> At the same time, it could mean working, for the first time, with investors who are not “accredited,” meaning high-net-worth investors — an idea that appeals to Altman.
I guess he sees blockchains as a vehicle to getting the regulatory framework he wants for securities, and (I assume) doesn't feel he can get for traditional stock.
> Added Altman of the appeal of ICOs in particular, “People are watching their friends get really rich and it’s making them [frustrated and wanting to get rich, too].”
> “One of the trends that bothers me about Silicon Valley,” he continued, is that “more and more of the wealth creation here is not available to most people, and I think that’s very bad in a society with already so much wealth inequality. If there’s a way that new technology can make it practical and possible to democratize this, I think that’d be great.”
I mean, he just said he recognizes it's a bubble. Doesn't a bubble usually suggest wealth transfer instead of creation? Of course it's frustrating to not get in on that money. It's even more frustrating when you see the situation as ethically gray, and here's Sam signaling that YC should jump on board.
Wow. Just wow. Looks like 2017 is the year when VCs publicly started adopting the pump-and-dump positions.
But you see us? We're 'good people'. Our companies are 'good companies'. We 'generate wealth'.
And an ICO is a great way to facilitate sales of stock a large, global, but ahem 'private' market."
So, yes in theory you could make a useful currency.
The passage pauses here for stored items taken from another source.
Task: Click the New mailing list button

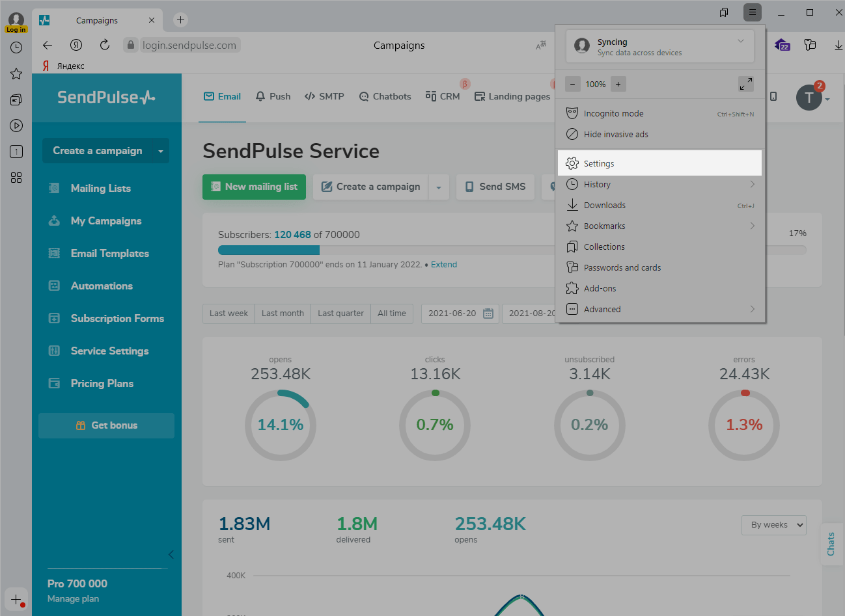Action: click(x=254, y=187)

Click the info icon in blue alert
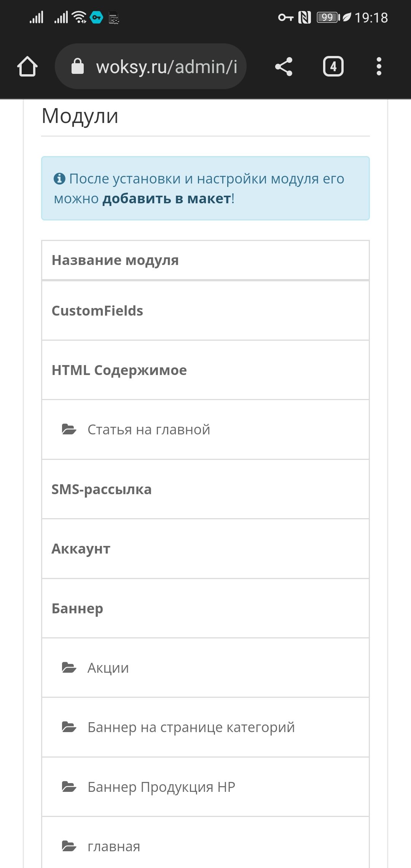59,178
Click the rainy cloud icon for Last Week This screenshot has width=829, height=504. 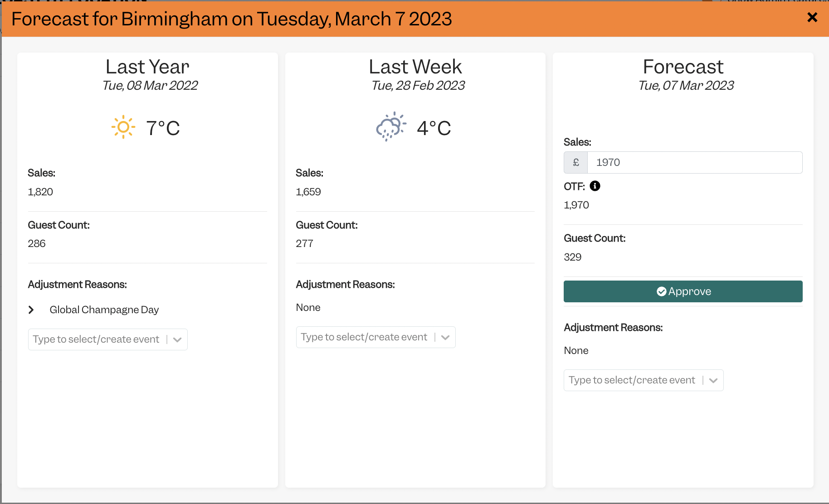[391, 126]
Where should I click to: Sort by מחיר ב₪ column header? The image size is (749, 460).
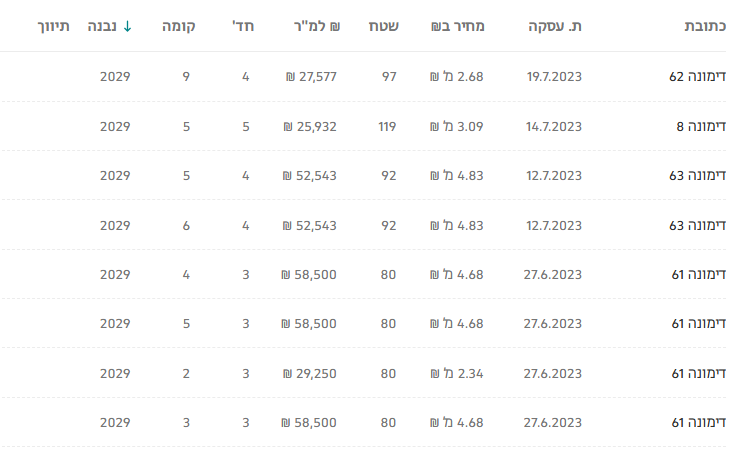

But, nobody seems to be focused on low cost, ultra high transaction rates, anonymous transactions, etc. It's all pump and dump.
Is it ethical to want to bring in unaccredited investors to a market that's known for being scammy and overhyped?
It's to protect the middle class of course, though one can only wonder why the blatant double standard. I have no idea!
The "accredited investor" regulations are a sham, an unfair and artificial barrier to entry that ought to be removed. Yes, some people will get abused. This might even create local instability. But, that is clearly the long-term optima. Those who lose money to scams can leave it to law enforcement to do their job. Others who invest more they can afford to lose into bad apples will learn that you should always hedge risk. As a whole, society gets smarter when it is allowed to make mistakes, even costly ones. Smarter and less fragile.
Isn't gambling heavily regulated in the US to the point of being barely legal in many states? Isn't that basically how many Indian tribes make money - by being outside this regulation?
ICOs, on the other hand, is like entering a street shell game. Something non-regulated, where you are sure to get skinned.
Gambling is up front about the odds and the fact that they are stacked against you.
ICOs and scam investments are not.
The issue is not about allowing people to lose their money.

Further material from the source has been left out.